3. THE CONJURING (2013)
Studio horror has a not-so-nice reputation around the horror movie fandom but The Conjuring dared to flip the script, delivering a wide horror movie for wide audiences that content-wise should have been rated PG-13 but was slammed with an R-rating because it was deemed, quite simply, “too scary.” And too scary it indeed is. This haunted house horror weaponizes the fear of the unknown, delivering some of the best jump scares in the business to make one of the finest possession/exorcism films of all time. The Conjuring works best when it’s not showing you anything, James Wan’s camera focusing on the darkness, allowing our minds to fill in the voids with the worst possible nightmares. Amazingly effective and legitimately scary as hell, it’s no wonder it launched the most successful horror franchise in cinematic history.
2. HEREDITARY (2018)
Toni Collette gives an all-time great performance in this spell-binding horror-show that doubles as an uncharacteristically mature study of grief. Tension begins to mount early and by the time the third act kicks in, the debut from Ari Aster is full speed ahead, peel-your-eyes-back terrifying.
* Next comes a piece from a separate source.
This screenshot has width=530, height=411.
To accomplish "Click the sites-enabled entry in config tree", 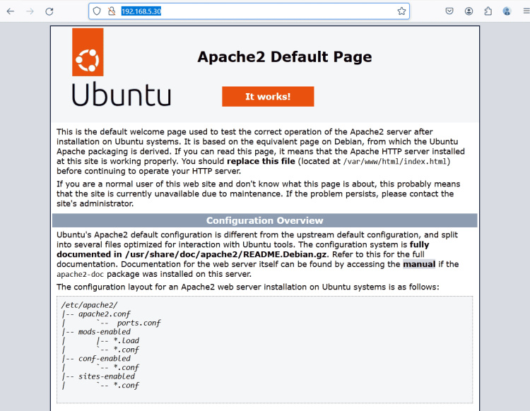I will pos(109,376).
Horrifying imagery, off-kilter direction, a twisted score, and an utterly terrifying seance all add up to a horror movie that will chill you to the bone. All hail King Paemon.
1. THE WITCH (2015)
The Witch is that near-perfect spooky film. One that chills you to your very bones. Every last element of David Egger’s deconstruction of a Puritan settler family imploding in on themselves in the raw, exposed wilderness adds to the terrifyingly isolated – physically, emotionally, and spiritually – atmosphere. Combining carnal fears of the woods in with legit black magic, blooming sexuality, and an evil goat named Black Phillip, The Witch is plain delicious – with Egger’s script emerging as a decadent creation of well-researched verbal succulence. I mean, seriously, this thing is just a joy to listen to. This painstakingly constructed downfall of the familial unit is a perfectly-directed masterpiece and the high watermark for what horror can be – a chilling confluence of high art and carnal terror.